A needle piercing a translucent liver, revealing microscopic inflammation and healing patterns.

How Long Do You Take This Treatment?

There’s no fixed timeline. Some people feel better in months. Others take years.

Complete biochemical response - meaning ALT, AST, and IgG levels return to normal - happens in 60 to 80% of patients within 18 to 24 months. But that doesn’t mean you’re cured. It means the disease is controlled.

Doctors recommend a second liver biopsy after 2 to 3 years of treatment to check for histological remission - meaning the inflammation and scarring have actually reversed. Studies show 50 to 70% of patients achieve this. That’s huge. It means your liver can heal.

Here’s the hard truth: 60 to 80% of patients need lifelong maintenance therapy. Why? Because stopping treatment too soon leads to relapse in 50 to 90% of cases. Even if you feel fine, your liver might still be quietly inflamed.

Some patients do try to stop. The 2025 EASL guidelines say it’s okay - but only if you’ve had at least 2 years of complete remission, and you taper slowly over 6 to 12 months. Even then, 70% of relapses happen within three months of stopping. That’s why monitoring continues for life - liver tests every 3 months, even if you’re stable.

What If Steroids and Azathioprine Don’t Work?

Most people respond. But 10 to 15% don’t. That’s called treatment failure. Or maybe you can’t tolerate the side effects. That’s treatment intolerance.

When that happens, doctors turn to second-line drugs. Mycophenolate mofetil (CellCept) is the most common. It’s taken twice daily and tends to be easier on the stomach than azathioprine. It’s also less likely to cause bone marrow suppression. About 60% of patients who switch to mycophenolate see improvement.

Other options include calcineurin inhibitors like tacrolimus or cyclosporine. These are powerful and require careful blood level monitoring. They’re used when other drugs fail.

And there’s new hope on the horizon. The FDA gave obeticholic acid (Ocaliva) breakthrough therapy status in 2024 for AIH. In early trials, it showed a 42% complete response rate - better than the 28% with standard therapy. JAK inhibitors like tofacitinib and monoclonal antibodies targeting interleukin-6 are also in phase 2 trials. These aren’t available yet, but they’re coming.

A patient walking a path of pills, facing two futures: liver failure or regeneration.

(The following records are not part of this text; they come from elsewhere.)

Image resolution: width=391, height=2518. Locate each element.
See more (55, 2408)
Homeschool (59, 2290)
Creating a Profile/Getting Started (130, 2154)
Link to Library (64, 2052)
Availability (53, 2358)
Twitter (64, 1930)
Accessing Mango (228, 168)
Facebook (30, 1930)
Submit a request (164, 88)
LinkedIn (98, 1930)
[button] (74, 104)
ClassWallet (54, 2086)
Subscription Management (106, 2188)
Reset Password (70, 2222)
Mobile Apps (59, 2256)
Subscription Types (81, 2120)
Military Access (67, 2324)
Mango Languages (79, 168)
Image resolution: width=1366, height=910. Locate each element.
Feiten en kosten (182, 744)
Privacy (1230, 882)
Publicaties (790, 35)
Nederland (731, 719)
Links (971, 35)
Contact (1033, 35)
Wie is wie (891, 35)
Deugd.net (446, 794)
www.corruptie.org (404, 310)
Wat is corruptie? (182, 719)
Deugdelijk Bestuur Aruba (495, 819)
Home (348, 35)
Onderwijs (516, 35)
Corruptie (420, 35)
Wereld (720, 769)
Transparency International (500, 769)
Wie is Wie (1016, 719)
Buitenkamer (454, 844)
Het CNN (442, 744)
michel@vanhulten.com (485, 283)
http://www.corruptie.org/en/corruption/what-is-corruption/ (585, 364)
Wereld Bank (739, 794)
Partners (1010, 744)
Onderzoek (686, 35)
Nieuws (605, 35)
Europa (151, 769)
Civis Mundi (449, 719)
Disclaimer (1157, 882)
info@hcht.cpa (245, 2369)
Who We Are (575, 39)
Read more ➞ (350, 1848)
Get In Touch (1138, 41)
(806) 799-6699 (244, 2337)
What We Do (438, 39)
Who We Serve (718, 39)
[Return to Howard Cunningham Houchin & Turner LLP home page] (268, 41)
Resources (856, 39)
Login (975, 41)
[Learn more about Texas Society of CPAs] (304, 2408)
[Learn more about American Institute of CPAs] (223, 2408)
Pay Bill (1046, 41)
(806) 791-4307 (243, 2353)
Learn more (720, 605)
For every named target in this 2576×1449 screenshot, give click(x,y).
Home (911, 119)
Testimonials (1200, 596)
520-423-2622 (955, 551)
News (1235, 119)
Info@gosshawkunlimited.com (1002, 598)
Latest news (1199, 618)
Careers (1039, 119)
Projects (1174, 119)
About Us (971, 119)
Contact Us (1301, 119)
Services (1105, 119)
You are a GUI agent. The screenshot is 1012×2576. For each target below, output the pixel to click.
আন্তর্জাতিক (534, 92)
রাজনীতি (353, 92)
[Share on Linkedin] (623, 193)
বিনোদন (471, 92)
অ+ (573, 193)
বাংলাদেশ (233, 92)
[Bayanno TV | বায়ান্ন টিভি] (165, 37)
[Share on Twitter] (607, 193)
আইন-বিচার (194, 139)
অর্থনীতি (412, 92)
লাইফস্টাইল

What You Need to Do Before and During Treatment

Before starting steroids or azathioprine, you need a few things in place:

  • Get tested for hepatitis B - if positive, you’ll need antiviral protection.
  • Get vaccinated for hepatitis A and B - vaccines work poorly once you’re immunosuppressed.
  • Have a TPMT test done - it’s non-negotiable before azathioprine.
  • Get a bone density scan - steroids weaken bones. You may need calcium, vitamin D, or bisphosphonates.
  • Start monitoring your blood sugar - steroids can trigger diabetes.

During treatment:

  • Check liver enzymes every 2-4 weeks at first, then every 3 months.
  • Get IgG levels checked quarterly.
  • See your doctor if you get a fever, sore throat, or feel unusually tired - it could be low white blood cells.
  • Take your meds at the same time every day. Missing doses increases relapse risk.
  • Don’t drink alcohol. Ever.

And remember: this isn’t a sprint. It’s a marathon. The goal isn’t just to feel better. It’s to protect your liver for decades.

Real People, Real Results

Not everyone’s story is the same. One woman on HealthUnlocked wrote: "After 2 years on 5 mg prednisone + 75 mg azathioprine, my biopsy showed complete fibrosis reversal from F3 to F0." That’s not just hope - that’s science. The liver can regenerate. Even after scarring, treatment can undo damage.

Another patient said: "The side effects were worse than the disease." That’s true for many. But without treatment, the disease wins. With it, most people live full, normal lives. The 2025 EASL guidelines say the 10-year survival rate for treated AIH is over 90% - nearly the same as the general population.

The key is sticking with it. Even when it’s hard. Even when you feel fine. Even when the pills make you feel like a stranger in the mirror. Your liver is fighting for you. You just have to help it win.